No less than 32 United Nations (UN) peacekeeping personnel were slain in deliberate attacks last year, according to the UN Staff Union.
For the ninth year in a row, the mission in Mali, known by its French acronym as MINUSMA, reportedly suffered the most fatalities, with 14 deaths in 2022, followed by 13 killed from the mission in the Democratic Republic of the Congo (DRC).
The UN Staff Union explained in a press release that among the 32 fatalities were 28 military and four police personnel, including a woman police officer.
“Peacekeepers and the civilian personnel who work side by side with them are on the front lines of the United Nations’ work in the world’s most challenging environments,” UN Staff Union President Aitor Arauz said in the press release.
The document added: “Each malicious attack against UN personnel is a blow to peacekeeping, one of the pillars of the multilateral edifice,” Arauz said. “It is a collective responsibility of the international community to put in place appropriate mechanisms to ensure accountability for these heinous acts, which may constitute war crimes under international law.”
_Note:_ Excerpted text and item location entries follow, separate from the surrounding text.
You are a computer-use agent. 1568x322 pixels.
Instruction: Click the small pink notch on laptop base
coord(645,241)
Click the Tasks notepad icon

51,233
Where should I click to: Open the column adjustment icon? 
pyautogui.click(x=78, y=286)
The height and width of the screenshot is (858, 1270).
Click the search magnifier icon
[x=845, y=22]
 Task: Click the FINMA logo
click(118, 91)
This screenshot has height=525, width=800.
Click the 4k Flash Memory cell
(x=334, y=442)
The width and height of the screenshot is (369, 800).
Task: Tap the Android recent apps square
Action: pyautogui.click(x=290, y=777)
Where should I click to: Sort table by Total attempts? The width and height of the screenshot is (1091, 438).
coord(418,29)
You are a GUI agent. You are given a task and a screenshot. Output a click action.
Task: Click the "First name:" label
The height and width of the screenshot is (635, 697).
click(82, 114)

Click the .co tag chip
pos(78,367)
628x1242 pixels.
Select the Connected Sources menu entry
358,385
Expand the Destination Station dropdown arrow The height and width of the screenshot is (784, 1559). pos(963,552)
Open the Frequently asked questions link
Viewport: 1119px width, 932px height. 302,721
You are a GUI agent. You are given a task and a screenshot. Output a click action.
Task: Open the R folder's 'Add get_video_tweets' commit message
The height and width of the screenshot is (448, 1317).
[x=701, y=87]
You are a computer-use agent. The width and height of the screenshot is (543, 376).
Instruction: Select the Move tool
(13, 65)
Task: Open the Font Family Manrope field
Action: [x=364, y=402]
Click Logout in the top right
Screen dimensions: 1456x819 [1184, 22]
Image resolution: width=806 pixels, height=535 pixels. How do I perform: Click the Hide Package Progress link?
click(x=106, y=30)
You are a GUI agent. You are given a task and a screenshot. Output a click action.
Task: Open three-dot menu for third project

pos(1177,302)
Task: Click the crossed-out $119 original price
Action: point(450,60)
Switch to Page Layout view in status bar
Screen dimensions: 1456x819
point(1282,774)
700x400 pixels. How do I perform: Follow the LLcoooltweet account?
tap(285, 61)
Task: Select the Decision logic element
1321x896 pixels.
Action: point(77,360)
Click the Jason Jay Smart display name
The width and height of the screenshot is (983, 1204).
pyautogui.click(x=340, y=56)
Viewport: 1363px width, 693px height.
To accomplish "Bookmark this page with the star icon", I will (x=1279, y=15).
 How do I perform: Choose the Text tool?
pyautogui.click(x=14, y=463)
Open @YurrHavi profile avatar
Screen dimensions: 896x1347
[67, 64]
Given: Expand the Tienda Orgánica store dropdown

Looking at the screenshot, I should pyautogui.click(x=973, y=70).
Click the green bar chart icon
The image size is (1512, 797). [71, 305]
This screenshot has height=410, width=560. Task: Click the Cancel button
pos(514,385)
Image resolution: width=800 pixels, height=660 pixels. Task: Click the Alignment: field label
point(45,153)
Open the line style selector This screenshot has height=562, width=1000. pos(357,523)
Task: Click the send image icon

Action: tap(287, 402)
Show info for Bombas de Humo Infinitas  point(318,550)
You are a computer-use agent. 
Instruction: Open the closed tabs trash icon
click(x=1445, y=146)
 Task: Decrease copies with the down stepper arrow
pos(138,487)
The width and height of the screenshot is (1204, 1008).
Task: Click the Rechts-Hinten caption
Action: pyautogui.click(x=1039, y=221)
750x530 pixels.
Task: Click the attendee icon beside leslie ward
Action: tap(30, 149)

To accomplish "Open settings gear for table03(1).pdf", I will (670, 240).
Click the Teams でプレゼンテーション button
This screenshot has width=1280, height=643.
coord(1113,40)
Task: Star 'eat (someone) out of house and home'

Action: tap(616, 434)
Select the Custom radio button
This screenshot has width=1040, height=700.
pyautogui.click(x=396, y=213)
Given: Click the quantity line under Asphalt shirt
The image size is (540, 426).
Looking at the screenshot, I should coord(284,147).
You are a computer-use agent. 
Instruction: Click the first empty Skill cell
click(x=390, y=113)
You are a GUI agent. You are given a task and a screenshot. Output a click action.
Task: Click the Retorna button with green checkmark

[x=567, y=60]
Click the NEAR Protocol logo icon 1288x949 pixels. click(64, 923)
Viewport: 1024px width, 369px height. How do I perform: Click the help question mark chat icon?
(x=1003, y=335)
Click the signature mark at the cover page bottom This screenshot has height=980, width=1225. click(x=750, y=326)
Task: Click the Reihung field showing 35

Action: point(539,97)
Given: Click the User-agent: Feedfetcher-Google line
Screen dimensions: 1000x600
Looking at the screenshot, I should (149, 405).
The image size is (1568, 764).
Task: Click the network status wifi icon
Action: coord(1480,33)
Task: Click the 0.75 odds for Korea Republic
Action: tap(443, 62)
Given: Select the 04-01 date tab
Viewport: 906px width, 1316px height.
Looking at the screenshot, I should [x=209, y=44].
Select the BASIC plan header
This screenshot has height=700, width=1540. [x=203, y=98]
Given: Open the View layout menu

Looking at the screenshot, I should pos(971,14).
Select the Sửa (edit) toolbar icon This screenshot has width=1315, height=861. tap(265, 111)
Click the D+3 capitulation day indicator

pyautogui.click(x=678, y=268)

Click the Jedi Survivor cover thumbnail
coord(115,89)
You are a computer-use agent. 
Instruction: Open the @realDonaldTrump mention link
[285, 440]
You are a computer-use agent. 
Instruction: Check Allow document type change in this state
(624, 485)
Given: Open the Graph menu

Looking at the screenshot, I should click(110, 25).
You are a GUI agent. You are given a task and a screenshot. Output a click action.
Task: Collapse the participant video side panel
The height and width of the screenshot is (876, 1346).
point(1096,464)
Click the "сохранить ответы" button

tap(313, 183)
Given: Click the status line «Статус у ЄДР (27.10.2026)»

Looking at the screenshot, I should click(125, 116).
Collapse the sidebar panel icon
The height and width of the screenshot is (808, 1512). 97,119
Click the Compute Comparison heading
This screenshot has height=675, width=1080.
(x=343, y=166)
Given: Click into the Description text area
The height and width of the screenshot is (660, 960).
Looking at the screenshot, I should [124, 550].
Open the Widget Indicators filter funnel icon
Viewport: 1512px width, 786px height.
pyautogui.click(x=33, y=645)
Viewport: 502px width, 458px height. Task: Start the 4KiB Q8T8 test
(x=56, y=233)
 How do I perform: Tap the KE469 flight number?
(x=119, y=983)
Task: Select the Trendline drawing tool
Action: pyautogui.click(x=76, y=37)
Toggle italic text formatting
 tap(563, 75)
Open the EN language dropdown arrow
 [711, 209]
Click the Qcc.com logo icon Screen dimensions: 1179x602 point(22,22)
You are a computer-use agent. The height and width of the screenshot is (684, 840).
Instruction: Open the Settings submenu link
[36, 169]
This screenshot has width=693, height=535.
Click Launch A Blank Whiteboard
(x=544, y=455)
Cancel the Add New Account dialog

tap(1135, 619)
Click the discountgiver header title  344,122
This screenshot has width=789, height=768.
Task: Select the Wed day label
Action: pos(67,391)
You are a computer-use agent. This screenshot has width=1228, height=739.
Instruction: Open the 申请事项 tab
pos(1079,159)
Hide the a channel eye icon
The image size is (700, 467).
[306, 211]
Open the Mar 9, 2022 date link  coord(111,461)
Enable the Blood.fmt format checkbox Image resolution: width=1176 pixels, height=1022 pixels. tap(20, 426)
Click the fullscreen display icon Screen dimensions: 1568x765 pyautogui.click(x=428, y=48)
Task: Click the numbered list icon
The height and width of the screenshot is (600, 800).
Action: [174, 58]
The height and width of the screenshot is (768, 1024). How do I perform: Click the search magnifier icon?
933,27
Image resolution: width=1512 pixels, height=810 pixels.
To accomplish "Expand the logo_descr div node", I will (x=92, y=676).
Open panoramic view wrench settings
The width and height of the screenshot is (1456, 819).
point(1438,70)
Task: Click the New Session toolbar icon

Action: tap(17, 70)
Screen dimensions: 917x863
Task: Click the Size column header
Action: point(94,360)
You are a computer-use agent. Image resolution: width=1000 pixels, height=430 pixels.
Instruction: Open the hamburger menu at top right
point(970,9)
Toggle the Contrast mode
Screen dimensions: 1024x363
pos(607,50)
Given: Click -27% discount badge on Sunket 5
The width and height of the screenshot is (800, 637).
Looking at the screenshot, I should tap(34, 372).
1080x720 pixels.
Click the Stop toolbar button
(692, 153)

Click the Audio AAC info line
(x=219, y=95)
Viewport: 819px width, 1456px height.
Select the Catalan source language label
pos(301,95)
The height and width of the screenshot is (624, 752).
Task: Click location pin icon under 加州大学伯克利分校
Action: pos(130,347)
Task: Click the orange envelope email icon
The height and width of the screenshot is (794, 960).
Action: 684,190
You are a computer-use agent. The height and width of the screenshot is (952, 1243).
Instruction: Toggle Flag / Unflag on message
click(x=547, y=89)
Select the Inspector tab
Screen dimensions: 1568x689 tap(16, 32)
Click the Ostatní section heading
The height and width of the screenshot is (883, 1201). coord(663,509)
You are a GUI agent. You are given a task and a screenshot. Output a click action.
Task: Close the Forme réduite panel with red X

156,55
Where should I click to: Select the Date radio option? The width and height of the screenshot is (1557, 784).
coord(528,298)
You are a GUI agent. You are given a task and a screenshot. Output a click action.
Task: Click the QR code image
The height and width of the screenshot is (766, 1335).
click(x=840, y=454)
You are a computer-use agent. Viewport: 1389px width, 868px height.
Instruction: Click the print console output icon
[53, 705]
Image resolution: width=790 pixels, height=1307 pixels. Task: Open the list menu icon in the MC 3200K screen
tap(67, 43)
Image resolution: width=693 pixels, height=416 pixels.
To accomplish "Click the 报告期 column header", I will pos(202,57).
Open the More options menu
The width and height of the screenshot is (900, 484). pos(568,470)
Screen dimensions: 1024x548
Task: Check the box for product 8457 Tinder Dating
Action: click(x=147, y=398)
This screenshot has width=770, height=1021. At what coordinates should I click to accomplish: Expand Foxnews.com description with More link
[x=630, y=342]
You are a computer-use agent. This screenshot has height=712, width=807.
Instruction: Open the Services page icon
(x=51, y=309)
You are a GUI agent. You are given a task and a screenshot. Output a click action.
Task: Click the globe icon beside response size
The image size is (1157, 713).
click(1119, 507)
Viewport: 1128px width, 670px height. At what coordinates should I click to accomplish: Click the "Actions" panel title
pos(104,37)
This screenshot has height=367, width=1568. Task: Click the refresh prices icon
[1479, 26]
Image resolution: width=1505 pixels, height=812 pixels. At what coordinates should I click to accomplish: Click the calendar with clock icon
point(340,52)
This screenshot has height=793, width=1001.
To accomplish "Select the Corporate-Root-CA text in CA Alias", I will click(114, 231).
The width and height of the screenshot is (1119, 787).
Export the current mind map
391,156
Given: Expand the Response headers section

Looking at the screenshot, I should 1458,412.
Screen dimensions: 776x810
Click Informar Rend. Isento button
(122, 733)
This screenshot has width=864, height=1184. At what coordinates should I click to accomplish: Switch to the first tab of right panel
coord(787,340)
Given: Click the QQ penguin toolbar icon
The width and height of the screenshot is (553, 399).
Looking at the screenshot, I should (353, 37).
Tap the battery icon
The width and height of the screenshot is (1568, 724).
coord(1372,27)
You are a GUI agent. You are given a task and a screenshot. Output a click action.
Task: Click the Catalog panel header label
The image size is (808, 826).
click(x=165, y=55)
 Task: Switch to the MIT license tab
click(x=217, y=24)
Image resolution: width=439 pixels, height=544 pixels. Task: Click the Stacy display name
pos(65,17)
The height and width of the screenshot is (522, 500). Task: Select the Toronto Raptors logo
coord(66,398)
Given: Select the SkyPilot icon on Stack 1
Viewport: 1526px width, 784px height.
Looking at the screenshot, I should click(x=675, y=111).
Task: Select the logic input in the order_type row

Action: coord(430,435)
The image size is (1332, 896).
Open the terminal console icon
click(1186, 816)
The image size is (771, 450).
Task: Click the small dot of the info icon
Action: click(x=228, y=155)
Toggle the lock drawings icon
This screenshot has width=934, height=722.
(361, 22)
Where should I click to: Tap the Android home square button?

The 32 killed in 2022, according to the UN Staff Union, brings to 494 UN and associated personnel killed in deliberate attacks in the past 13 years from improvised explosive devices, rocket-propelled grenades, artillery fire, mortar rounds, landmines, armed and successive ambushes, convoy attacks, suicide attacks and targeted assassinations.
It said that the peacekeepers who died in 2022, by country, were seven from Egypt, seven from Pakistan, four from Chad, three from Bangladesh, two from India, two from Nigeria, one each from Guinea, Ireland, Jordan, Morocco, Nepal, Russia and Serbia.